FUSE-Based Filesystem
Implement a userspace filesystem using FUSE that supports reading
.tar or .zip archives, or simple
snapshotting and versioning. On top of this, you can build a file
explorer, a semantic search tool over archives, or a lightweight
backup manager. This project focuses on OS interactions and Rust
ownership semantics, and can be scoped to read-only access.
Mini Container Runtime
Implement process isolation using chroot, Linux namespaces, and cgroups, with resource accounting. On top of this, you can build a sandbox runner for student code or a microservice launcher. This project covers OS-level concepts, safe Rust with low-level syscalls, and can be scoped to single-threaded or single-container support.
Mini Async Runtime
Build an epoll/kqueue-based reactor with a single-thread executor,
waker, and task polling. On top of this, you can build an async HTTP
server or a lightweight Redis-like service. This project
demonstrates Future and
Waker mechanics without the full complexity of Tokio.
Distributed Pub/Sub or KV Cache
Implement a distributed pub/sub system or a distributed KV cache using TCP networking, message routing, and replication built on top of an existing consensus protocol (e.g., raft-rs). On top of this, you can build a build/CI notification system where build events are published and subscribers trigger downstream jobs or send alerts, or a Redis-like CLI client. This project covers networking, concurrency, and basic distributed systems concepts, and can be scoped to a cluster of 3–5 nodes.
Log-Structured Storage Engine
Implement a storage engine using an LSM tree or B-tree, with a write-ahead log, memtable, and compaction. On top of this, you can build a simple embedded database or a persistent key-value store with a SQL-like query interface. This project covers data structures, file I/O, and performance-aware design.
Logistics
You must first choose a group and choose a project idea. You may use the ideas above as a guide. You can pick one, modify one, or ignore them all entirely.
You must email the instructors with your chosen group and a preliminary, one-paragraph description of your project idea by 5PM on Friday, March 13th. If you do not have a partner, your email should state that and you will be assigned a partner. You are not bound by this project description.

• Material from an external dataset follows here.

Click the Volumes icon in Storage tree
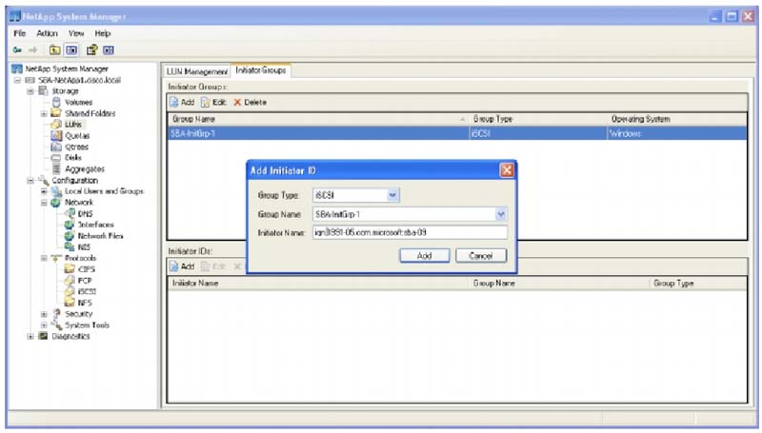Viewport: 762px width, 433px height. point(56,102)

If a different (and presumably better) project idea occurs to you before the full project writeup is due, you are free to change projects, but not partners.
You must submit a one-page writeup describing your project. You must explain the idea, provide an outline of the features you will support, and provide a high level design of the system. You writeup must be approved by the instructors, who may ask for changes.
You must email the instructors with your writeup prior to class on Tuesday, March 24th.